Bazı sosyal durumlarda aşırı kaygı semptomlarını hafifletmek için ecstasy kullananlar da vardır. Ancak zamanla vücut bu ilacın etkilerine karşı tolerans geliştirebilir, bu nedenle bazı kişiler doktorun izni olmadan dozu artırma eğilimindedir. Bu yüzden yavaş yavaş ilaca bağımlı hale gelirler.
Seçimle bağımlı
Birçoğumuz sigaradan elde edilen alkol veya nikotin gibi bağımlılık yapan maddelere kasıtlı olarak düşkünüz. Çoğu insan için, alkol alma düşkünlüğü daha az bağımlılık yaratır çünkü kendilerini dengelemeyi veya kontrol etmeyi başarırlar ve aileyle zaman geçirmek veya başka hobilerle meşgul olmak gibi alternatif zevkler ararlar.
Bazı insanlar, daha iyi çalışmalarına veya kilo vermelerine yardımcı olmak için Adderall gibi DEHB hastaları için reçeteli ilaçları kötüye kullanmaya karar verir.
Bağımlılığa yatkın insanlar, onu ilk kez tetikleyen şeyi denediklerinde, artan dopamin hissini en güçlü şekilde hissetme eğilimindedir. Bu nedenle, bir dahaki sefere bu dengeyi korumaları ve afyon kullanmaya geri dönerek isteklerini tatmin etmeyi seçmeleri zor olabilir.
Uyuşturucu bağımlılarına yardım etmeliyiz
Birçoğumuz bağımlılık sorununu yeniden düşünmek zorunda kaldık. Bağımlılıkları genellikle zayıf inanç ve özdenetim ile ilişkilendiririz. Bununla birlikte, uyuşturucu kullanma kararlarının ardındaki gerçek nedenler, ahlaki kusurlardan çok daha karmaşıktır.

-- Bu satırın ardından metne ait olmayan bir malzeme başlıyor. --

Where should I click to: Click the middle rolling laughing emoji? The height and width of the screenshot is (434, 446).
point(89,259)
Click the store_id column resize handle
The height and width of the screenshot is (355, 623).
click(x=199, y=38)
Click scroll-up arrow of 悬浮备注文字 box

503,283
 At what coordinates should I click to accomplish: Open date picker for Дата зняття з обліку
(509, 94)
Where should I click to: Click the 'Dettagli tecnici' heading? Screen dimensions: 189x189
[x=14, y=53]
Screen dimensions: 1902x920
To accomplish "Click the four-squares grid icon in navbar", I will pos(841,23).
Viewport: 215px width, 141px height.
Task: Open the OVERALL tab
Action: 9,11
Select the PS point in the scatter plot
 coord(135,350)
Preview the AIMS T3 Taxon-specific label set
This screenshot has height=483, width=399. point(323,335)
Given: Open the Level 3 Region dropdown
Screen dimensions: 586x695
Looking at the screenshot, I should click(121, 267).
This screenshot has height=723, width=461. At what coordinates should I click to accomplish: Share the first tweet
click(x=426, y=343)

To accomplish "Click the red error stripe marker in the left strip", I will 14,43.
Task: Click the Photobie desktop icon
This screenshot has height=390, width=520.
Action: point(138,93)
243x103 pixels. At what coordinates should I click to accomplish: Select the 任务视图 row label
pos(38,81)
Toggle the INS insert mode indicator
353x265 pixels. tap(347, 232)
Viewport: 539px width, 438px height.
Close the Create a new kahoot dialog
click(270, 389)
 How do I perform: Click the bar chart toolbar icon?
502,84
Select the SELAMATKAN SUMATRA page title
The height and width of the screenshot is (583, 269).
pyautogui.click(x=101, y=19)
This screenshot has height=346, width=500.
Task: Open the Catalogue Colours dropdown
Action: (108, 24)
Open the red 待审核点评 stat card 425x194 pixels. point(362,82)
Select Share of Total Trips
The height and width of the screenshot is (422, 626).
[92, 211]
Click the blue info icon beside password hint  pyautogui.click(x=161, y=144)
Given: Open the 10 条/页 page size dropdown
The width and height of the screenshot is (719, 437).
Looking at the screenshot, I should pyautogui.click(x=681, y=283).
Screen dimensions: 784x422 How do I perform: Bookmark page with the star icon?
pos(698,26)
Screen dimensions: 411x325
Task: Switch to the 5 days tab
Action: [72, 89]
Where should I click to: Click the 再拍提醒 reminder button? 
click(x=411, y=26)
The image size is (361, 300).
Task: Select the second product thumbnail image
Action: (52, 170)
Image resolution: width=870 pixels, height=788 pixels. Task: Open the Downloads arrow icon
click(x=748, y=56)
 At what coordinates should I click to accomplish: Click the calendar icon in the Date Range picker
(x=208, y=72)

Bir kişinin uyuşturucu bağımlısı olmasının risk faktörlerinin ve nedenlerinin neler olduğunun anlaşılmaması, birçok insanı önyargılı olarak körleştirmiştir. Afyon tuzağına düşen kişi, arzularını ve davranışlarını kontrol etmekte güçsüzdür. Bu nedenle bağımlılıklarla mücadele eden insanların dışlanmaya veya yargılamaya değil desteğe ve sevgiye ihtiyacı vardır.